A Lightweight Deep Learning Approach to Mosquito Classification from Wingbeat Sounds

Diseases transmitted by mosquito vectors such as malaria, dengue, and Zika virus are amongst the largest healthcare concerns across the globe today. Each disease is transmitted by one or a few species of mosquito vectors and additionally, only females of the vector species can transmit the disease. To tackle such life-threatening diseases, it is vital to evaluate the risk of transmission. Of critical importance in this task is the estimation of vector species populations in an area of interest. Traditional approaches to estimating vector populations involve physically collecting vector samples in traps and manually classifying species, which is highly labor intensive. A promising alternative approach is to classify mosquito species based on the audio signal from their wingbeats.

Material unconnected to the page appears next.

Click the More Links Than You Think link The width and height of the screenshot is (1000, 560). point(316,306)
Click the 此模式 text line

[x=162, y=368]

Recently, a team of researchers from Faculty of Information and Communication Technology, Mahidol University (ICT Mahidol), explored the approaches to classify mosquito species and sex from their wingbeat signal. The team consists of Dr. Myat Su Yin, Prof. Dr. Peter Haddawy, Dr. Akara Supratak; three alumni students from ICT Bachelor program: Mr. Borvorntat Nirandmongkol, Mr. Tup Kongthaworn, and Miss Chanaporn Chaisumritchoke; a PhD candidate: Mr. Chaitawat Sa-ngamuang, and the Medical Entomologist: Asst. Prof. Dr. Patchara Sriwichai from the Faculty of Tropical Medicine.

 

In the research, “A Lightweight Deep Learning Approach to Mosquito Classification from Wingbeat Sounds”, what methods are used in classifying the species and genders of mosquitoes?

We employed a deep learning-based approach for mosquito species and sex classification from wingbeat sounds. Two lightweight deep learning models which are suitable to be deployed on small IoT sensor devices are implemented in our study. One model is a 1D CNN and the other combines the 1D CNN with an LSTM model. The models operate directly on a low-sample-rate raw audio signal and thus require no signal pre-processing. Both models achieve a classification accuracy of over 93% on a dataset of recordings of males and females of five species.

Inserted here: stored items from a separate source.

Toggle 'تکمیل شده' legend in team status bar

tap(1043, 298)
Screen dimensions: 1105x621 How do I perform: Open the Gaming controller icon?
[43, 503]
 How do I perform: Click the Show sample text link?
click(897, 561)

The methods we presented in our study are designed and tuned to address this specific problem of mosquito species and sex classification. Our approach might be applicable to the areas which have audio signals with similar characteristics with mosquito wingbeats audio such as bird classification or insect classification.

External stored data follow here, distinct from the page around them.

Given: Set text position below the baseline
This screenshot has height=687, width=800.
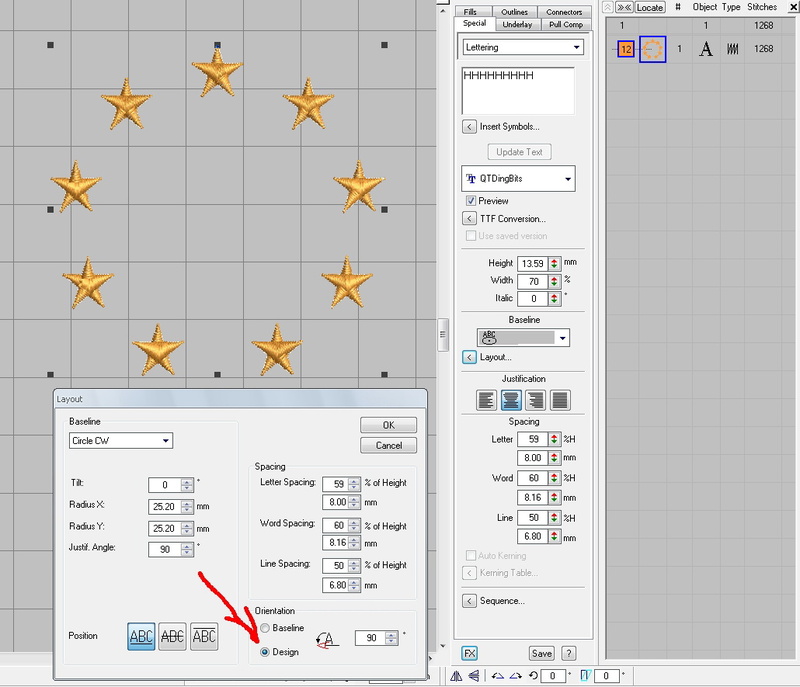Looking at the screenshot, I should tap(204, 636).
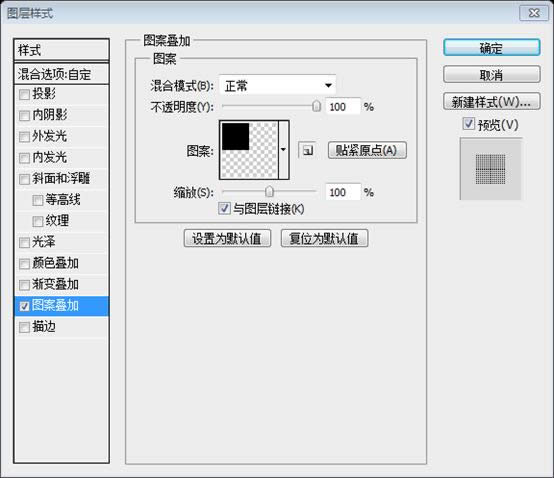The height and width of the screenshot is (478, 554).
Task: Click the 新建样式(W)... button
Action: coord(491,102)
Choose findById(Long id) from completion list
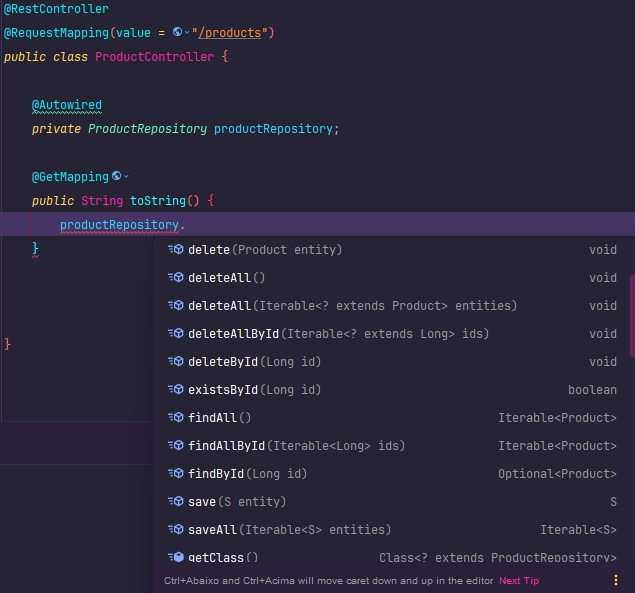Screen dimensions: 635x593 (x=247, y=474)
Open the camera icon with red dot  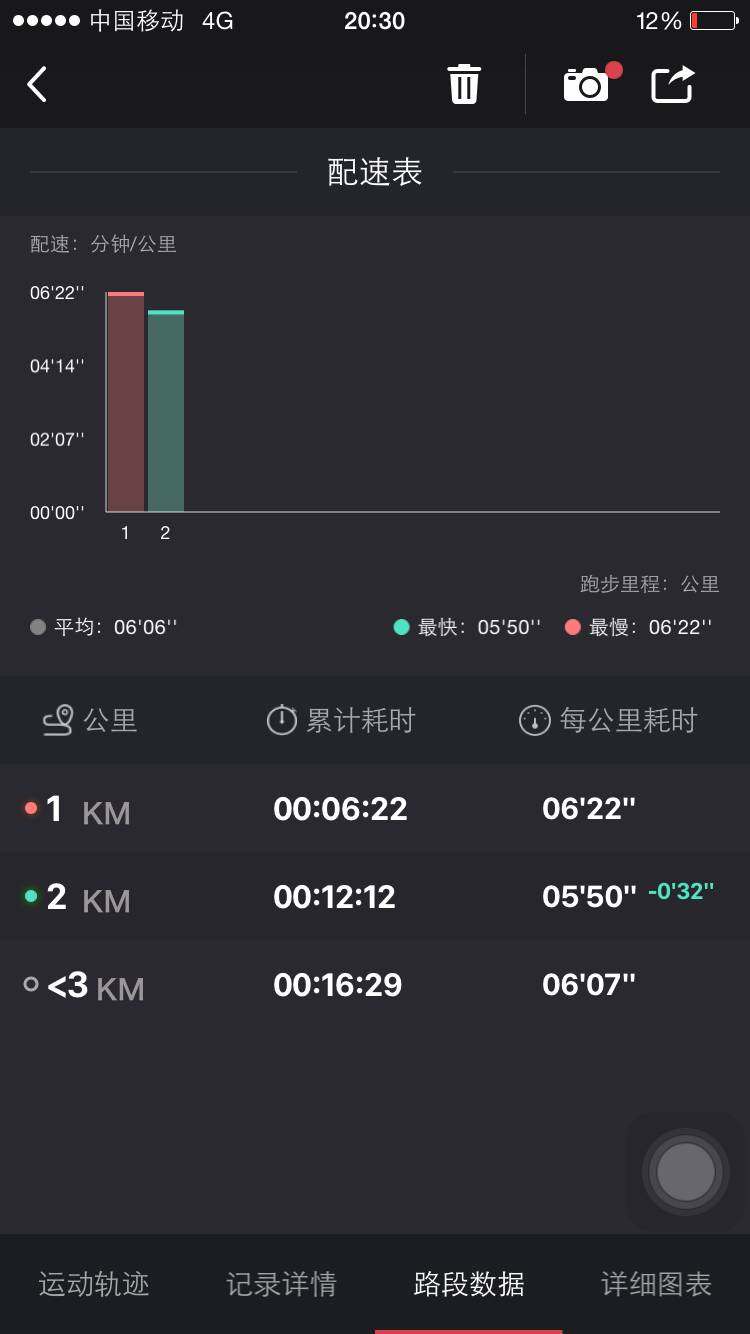click(x=587, y=85)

Those who are interested can see the full paper in ACM Digital Library: https://dl.acm.org/doi/10.1145/3462203.3475908.

Did you know? The research, “A Lightweight Deep Learning Approach to Mosquito Classification from Wingbeat Sounds” won the Best Paper Award from International Conference on Information Technology for Social Good (GoodIT 2021) which was held during September 9-11, 2021 in Rome, Italy.